Alors on a opté pour le compromis. Et hop, on a accédé à la demande du secteur horloger tout en la revoyant considérablement à la baisse. Résultat des courses, de 50, on passe à 60, au lieu des 80 escomptés. Des peanuts, de la cosmétique! Le plus agaçant de l’histoire, c’est que c’était à prévoir. En Suisse, tout embryon de politologue, sait qu’il faut compter une bonne dizaine d’années entre l’ouverture d’un chantier et l’inscription dans la Constitution d’une modification. Et qu’au fil de ces dix ans, bien des choses peuvent survenir, remettant en question sans cesse l’objet et l’objectif. Hélas, l’horlogerie, en aspirant à cette réforme, ne s’est pas dotée, à l’exception du Président de la FH, Jean-Daniel Pasche, habitué des arcanes fédérales, de personnalités rompues à l’exercice politique.

Commentaires: Lobby et terroirs.
Il serait temps que la branche horlogère suisse se dote d’un lobby puissant. Le contexte politique suisse rend évidente la justification d’un tel investissement, d’autant que le secteur, s’il acceptait de se départir quelque peu de ses pulsions individualistes, en a les moyens. Un lobbyiste patenté, qui défendrait à l’année les intérêts d’une horlogerie suisse déterminée à considérer son sol comme l’endroit privilégié et historiquement légitime pour y fabriquer des montres de précision. Certes, c’est déjà en partie la mission de la FH, mais elle a définitivement besoin de renforts.

Dans un contexte d’une globalisation qui réduit la marge de manœuvre des particularismes, la défaite de la révision du Swiss Made va inexorablement mener à la multiplication des labels, à l’apparition des AOC –Appellations d’Origine Contrôlée– qui se poseront naturellement en seule réponse valable à la différentiation des produits à haute valeur ajoutée suisse.

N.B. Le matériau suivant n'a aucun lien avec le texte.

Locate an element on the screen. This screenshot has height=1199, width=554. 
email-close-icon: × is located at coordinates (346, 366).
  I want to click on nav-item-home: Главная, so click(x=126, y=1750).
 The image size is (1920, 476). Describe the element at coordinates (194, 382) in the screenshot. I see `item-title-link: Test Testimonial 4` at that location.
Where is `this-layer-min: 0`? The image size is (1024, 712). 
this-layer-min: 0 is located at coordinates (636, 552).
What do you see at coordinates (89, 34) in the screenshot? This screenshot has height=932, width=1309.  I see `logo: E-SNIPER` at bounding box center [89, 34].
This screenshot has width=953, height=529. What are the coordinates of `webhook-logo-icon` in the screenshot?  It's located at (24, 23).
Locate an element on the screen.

Une appartenance qui se conjugue déjà sur le registre des terroirs.  Ceux qui auront déjà misé sur cette corde sensible risquent donc d’avoir une longueur d’avance.

{*} Chronique sur le même thème paru dans le magazine JSH-Journal Suisse de l’Horlogerie (encarté dans Heure Suisse N°114, parution le 28 septembre lors de la 14ème journée d’Etude de la SSC – Société Suisse de Chronométrie.